The data should be transcribed in its entirety, word for word.

[Stored items]
- - -

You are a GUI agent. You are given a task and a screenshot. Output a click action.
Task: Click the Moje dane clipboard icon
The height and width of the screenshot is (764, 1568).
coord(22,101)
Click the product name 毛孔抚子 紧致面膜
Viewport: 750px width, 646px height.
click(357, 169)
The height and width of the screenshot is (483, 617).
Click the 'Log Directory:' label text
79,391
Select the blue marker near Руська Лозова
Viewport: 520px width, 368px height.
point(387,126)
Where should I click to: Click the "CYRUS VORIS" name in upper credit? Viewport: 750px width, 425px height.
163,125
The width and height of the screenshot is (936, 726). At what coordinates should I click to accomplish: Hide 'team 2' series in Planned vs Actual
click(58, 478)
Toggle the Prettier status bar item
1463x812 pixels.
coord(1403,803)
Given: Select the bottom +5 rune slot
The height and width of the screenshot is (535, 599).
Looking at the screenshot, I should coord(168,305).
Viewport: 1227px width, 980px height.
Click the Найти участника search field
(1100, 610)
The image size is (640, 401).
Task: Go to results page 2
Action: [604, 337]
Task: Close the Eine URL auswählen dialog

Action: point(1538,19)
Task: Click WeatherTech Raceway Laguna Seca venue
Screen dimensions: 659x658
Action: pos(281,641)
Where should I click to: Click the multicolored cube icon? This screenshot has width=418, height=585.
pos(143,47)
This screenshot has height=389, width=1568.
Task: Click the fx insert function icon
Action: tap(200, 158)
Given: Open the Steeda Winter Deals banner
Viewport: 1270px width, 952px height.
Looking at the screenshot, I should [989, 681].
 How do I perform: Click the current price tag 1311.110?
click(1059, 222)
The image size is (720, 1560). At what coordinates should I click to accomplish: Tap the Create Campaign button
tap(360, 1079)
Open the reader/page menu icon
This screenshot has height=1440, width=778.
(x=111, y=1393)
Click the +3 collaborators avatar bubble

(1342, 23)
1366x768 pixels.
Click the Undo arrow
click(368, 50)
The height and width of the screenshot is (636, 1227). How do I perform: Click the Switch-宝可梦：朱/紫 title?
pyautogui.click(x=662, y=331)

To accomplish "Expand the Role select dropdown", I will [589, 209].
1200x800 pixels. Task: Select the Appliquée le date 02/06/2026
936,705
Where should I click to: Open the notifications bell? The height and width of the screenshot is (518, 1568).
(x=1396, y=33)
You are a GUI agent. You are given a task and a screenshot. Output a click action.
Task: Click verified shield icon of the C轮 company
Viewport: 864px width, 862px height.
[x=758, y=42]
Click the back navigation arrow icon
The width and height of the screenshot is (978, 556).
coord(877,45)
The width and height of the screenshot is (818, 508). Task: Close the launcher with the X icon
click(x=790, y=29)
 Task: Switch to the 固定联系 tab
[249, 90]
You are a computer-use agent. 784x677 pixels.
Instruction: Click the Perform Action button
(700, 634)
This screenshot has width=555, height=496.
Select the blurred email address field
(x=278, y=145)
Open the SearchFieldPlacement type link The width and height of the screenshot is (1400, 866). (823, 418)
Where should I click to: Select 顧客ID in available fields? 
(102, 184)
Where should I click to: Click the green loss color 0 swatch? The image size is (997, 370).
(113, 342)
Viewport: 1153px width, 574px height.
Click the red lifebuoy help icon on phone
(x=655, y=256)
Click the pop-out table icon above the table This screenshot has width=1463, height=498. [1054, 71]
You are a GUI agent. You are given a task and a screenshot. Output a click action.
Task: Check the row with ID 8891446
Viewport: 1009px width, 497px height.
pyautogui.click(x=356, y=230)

- - -

- _Your solution_:
You are a GUI agent. You are given a task and a screenshot. Output a click action.
Task: Click the Moje dane clipboard icon
The height and width of the screenshot is (764, 1568).
coord(22,101)
Click the product name 毛孔抚子 紧致面膜
Viewport: 750px width, 646px height.
click(357, 169)
The height and width of the screenshot is (483, 617).
Click the 'Log Directory:' label text
79,391
Select the blue marker near Руська Лозова
Viewport: 520px width, 368px height.
point(387,126)
Where should I click to: Click the "CYRUS VORIS" name in upper credit? Viewport: 750px width, 425px height.
163,125
The width and height of the screenshot is (936, 726). At what coordinates should I click to accomplish: Hide 'team 2' series in Planned vs Actual
click(58, 478)
Toggle the Prettier status bar item
1463x812 pixels.
coord(1403,803)
Given: Select the bottom +5 rune slot
The height and width of the screenshot is (535, 599).
Looking at the screenshot, I should coord(168,305).
Viewport: 1227px width, 980px height.
Click the Найти участника search field
(1100, 610)
The image size is (640, 401).
Task: Go to results page 2
Action: [604, 337]
Task: Close the Eine URL auswählen dialog

Action: point(1538,19)
Task: Click WeatherTech Raceway Laguna Seca venue
Screen dimensions: 659x658
Action: pos(281,641)
Where should I click to: Click the multicolored cube icon? This screenshot has width=418, height=585.
pos(143,47)
This screenshot has height=389, width=1568.
Task: Click the fx insert function icon
Action: tap(200, 158)
Given: Open the Steeda Winter Deals banner
Viewport: 1270px width, 952px height.
Looking at the screenshot, I should [989, 681].
 How do I perform: Click the current price tag 1311.110?
click(1059, 222)
The image size is (720, 1560). At what coordinates should I click to accomplish: Tap the Create Campaign button
tap(360, 1079)
Open the reader/page menu icon
This screenshot has height=1440, width=778.
(x=111, y=1393)
Click the +3 collaborators avatar bubble

(1342, 23)
1366x768 pixels.
Click the Undo arrow
click(368, 50)
The height and width of the screenshot is (636, 1227). How do I perform: Click the Switch-宝可梦：朱/紫 title?
pyautogui.click(x=662, y=331)

To accomplish "Expand the Role select dropdown", I will [589, 209].
1200x800 pixels. Task: Select the Appliquée le date 02/06/2026
936,705
Where should I click to: Open the notifications bell? The height and width of the screenshot is (518, 1568).
(x=1396, y=33)
You are a GUI agent. You are given a task and a screenshot. Output a click action.
Task: Click verified shield icon of the C轮 company
Viewport: 864px width, 862px height.
[x=758, y=42]
Click the back navigation arrow icon
The width and height of the screenshot is (978, 556).
coord(877,45)
The width and height of the screenshot is (818, 508). Task: Close the launcher with the X icon
click(x=790, y=29)
 Task: Switch to the 固定联系 tab
[249, 90]
You are a computer-use agent. 784x677 pixels.
Instruction: Click the Perform Action button
(700, 634)
This screenshot has width=555, height=496.
Select the blurred email address field
(x=278, y=145)
Open the SearchFieldPlacement type link The width and height of the screenshot is (1400, 866). (823, 418)
Where should I click to: Select 顧客ID in available fields? 
(102, 184)
Where should I click to: Click the green loss color 0 swatch? The image size is (997, 370).
(113, 342)
Viewport: 1153px width, 574px height.
Click the red lifebuoy help icon on phone
(x=655, y=256)
Click the pop-out table icon above the table This screenshot has width=1463, height=498. [1054, 71]
You are a GUI agent. You are given a task and a screenshot. Output a click action.
Task: Check the row with ID 8891446
Viewport: 1009px width, 497px height.
pyautogui.click(x=356, y=230)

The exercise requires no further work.